However, Garner’s frustrating tenure in Iraq wasn’t entirely wasted. This year, he and a small group of former US military leaders, officials, and lobbyists have quietly used their deep connections in Kurdistan to help Canadian companies access some of the region’s richest oil fields.

Though Garner’s involvement in these deals has, so far, remained under the US media’s radar, the situation presents an embarrassment for the Bush administration. US policy holds that foreign companies should not jump into the Iraqi oil business until after Iraqis figure out how to apportion their petroleum between various regions and the central government. In fact, last year, an American company named Hunt Oil triggered a controversy when it signed a deal to produce oil in the area of Dahuk in Kurdistan. Hunt Oil’s CEO is a friend of President Bush and a former member of his Foreign Intelligence Advisory Board; congressional investigators discovered that even though the State Department eventually condemned the contract, the administration had long known about the deal and elected not to intervene. Garner has so far evaded a similar outcry because he’s acting on behalf of companies in Canada.

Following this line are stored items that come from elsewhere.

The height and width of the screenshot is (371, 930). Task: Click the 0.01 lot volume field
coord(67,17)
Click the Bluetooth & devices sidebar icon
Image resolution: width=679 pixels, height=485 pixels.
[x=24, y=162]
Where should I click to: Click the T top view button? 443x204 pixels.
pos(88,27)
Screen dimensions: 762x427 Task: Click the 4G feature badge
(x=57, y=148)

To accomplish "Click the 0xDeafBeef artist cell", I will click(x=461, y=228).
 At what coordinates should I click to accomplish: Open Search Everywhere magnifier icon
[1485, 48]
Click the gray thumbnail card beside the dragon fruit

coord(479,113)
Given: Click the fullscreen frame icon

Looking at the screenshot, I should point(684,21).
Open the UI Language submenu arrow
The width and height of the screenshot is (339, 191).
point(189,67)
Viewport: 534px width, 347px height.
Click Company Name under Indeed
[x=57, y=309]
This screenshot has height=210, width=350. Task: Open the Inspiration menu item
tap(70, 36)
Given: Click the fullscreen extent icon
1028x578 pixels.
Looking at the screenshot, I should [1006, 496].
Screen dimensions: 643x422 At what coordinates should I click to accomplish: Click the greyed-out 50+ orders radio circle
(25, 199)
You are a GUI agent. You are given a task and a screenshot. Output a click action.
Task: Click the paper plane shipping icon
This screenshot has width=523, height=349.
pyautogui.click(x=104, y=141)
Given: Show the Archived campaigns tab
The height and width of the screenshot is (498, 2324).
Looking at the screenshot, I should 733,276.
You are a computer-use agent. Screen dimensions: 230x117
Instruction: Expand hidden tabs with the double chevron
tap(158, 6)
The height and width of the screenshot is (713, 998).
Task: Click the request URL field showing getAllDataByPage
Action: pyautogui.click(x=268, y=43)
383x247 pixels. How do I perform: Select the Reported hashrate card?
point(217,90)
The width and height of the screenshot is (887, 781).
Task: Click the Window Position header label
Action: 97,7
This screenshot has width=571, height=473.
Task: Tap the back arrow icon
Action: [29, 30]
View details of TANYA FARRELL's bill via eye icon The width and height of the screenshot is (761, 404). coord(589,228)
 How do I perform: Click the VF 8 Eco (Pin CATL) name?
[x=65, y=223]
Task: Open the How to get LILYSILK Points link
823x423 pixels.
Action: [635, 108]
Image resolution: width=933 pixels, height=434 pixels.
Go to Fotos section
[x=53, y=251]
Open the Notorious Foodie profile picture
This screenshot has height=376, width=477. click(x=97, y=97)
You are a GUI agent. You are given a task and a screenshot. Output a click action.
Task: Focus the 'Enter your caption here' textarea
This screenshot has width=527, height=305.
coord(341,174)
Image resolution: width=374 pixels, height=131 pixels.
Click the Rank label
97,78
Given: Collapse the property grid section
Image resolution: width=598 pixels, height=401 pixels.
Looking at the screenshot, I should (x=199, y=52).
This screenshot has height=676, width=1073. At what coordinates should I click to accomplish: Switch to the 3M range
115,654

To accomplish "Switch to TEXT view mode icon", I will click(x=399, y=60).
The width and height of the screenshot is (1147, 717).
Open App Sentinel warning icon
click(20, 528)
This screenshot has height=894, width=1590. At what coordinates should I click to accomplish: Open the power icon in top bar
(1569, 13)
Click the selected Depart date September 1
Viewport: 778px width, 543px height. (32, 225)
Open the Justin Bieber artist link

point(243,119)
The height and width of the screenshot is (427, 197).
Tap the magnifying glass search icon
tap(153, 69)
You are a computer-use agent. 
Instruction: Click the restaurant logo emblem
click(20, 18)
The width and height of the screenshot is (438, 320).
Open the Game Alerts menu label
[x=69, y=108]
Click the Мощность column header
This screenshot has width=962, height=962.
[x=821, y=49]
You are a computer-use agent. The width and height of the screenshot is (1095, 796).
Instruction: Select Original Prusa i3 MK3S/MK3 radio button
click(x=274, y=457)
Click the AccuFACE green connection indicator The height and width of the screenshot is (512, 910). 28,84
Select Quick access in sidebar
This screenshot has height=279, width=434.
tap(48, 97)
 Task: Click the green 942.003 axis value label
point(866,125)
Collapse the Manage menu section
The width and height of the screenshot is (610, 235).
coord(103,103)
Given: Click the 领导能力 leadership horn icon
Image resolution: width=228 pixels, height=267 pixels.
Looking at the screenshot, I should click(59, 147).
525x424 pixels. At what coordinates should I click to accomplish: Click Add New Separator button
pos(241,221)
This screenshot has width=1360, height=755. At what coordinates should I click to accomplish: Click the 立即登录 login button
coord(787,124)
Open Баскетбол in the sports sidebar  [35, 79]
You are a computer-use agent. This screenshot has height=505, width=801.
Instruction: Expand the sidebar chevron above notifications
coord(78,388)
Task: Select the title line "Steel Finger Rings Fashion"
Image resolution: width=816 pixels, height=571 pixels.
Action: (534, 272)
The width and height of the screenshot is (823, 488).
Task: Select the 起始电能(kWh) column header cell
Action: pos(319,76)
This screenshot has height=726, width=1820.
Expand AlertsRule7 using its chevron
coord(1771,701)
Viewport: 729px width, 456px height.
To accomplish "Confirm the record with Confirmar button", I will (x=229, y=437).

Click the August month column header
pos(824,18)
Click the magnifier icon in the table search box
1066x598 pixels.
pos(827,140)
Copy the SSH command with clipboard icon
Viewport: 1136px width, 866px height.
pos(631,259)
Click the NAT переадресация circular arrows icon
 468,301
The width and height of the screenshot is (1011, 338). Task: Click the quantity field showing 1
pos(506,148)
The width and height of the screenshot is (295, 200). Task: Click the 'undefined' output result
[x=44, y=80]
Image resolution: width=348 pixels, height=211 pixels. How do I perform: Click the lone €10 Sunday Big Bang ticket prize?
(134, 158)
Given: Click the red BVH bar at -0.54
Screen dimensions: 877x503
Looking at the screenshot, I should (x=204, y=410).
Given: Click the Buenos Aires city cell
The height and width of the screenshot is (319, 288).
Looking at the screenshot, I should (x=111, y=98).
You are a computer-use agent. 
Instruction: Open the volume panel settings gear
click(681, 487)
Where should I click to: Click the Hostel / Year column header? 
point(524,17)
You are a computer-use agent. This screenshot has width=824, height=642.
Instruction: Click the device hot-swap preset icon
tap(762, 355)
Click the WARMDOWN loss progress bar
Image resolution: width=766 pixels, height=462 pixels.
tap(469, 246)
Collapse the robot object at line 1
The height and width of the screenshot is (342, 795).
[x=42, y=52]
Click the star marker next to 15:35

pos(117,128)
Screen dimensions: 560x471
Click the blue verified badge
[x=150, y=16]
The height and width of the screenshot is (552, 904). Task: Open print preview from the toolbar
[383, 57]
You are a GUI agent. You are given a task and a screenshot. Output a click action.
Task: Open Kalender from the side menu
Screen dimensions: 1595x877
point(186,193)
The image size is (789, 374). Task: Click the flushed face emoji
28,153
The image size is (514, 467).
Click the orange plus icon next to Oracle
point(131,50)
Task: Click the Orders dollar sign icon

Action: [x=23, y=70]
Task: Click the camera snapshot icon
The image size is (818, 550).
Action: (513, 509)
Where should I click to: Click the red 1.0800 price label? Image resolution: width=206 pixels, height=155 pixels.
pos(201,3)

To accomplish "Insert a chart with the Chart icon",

But Garner’s deal-making is not without risks. In the spring of 2007, Iraq’s cabinet began working on an oil law to govern the country’s oil reserves, which are the third largest in the world. Ever since then, however, Iraq’s Sunni, Shiite, and Kurdish factions have been locked in a contentious struggle over the proposal. According to several observers, including a State Department official familiar with the matter, Garner’s efforts to help his Canadian employers preempt the oil law have undermined the already fragile possibility of a cohesive Iraq—which was, of course, what Garner was originally sent to Iraq in 2003 to achieve. Referring to Garner and his colleagues, the official says, “It’s unfortunate that they are working for a company that is just adding fuel to the fire in disagreements between Baghdad and Erbil, but there’s not much we can do about it.”

Garner calls this “a typical State Department response.” In his view, he’s simply helping the Kurdistan Regional Government, or KRG, to get back on its feet. “The State Department has forgotten the Kurds were our allies during the war, and the Arabs were not,” he says. The Bush administration, he says, should be encouraging the kind of contracts he’s facilitating: “If the State Department had any sense they would make the [KRG] the model and have the rest of Iraq follow that model,” he told me. “But our State Department is so inept that they’re incapable of doing something like that.”

Following the 1991 Gulf War, Jay Garner was charged with securing Kurdistan, and for some time he has belonged to a selective clique of American military figures and politicians friendly to Kurdish interests. He’s also not shy about leveraging his military credentials in the business world. After leaving the Army in 1997, he became, as The New York Times put it, a card-carrying member of the “iron web” of former military officials and defense contractors that “operates with very little public scrutiny and is saturated with conflicts of interest.” He took a leave from his job as the president of SYColeman, a defense firm that works on missile systems, to run the Iraqi reconstruction, but soon clashed with the Bush administration: Garner wanted quick elections so that Iraqi leaders could determine their own future, while the administration wanted to impose privatization of the country’s assets. Garner did share some common ground with the administration that dismissed him, though: Like the White House, he believed that “the only way to reconstruct the country was through [private] contractors.”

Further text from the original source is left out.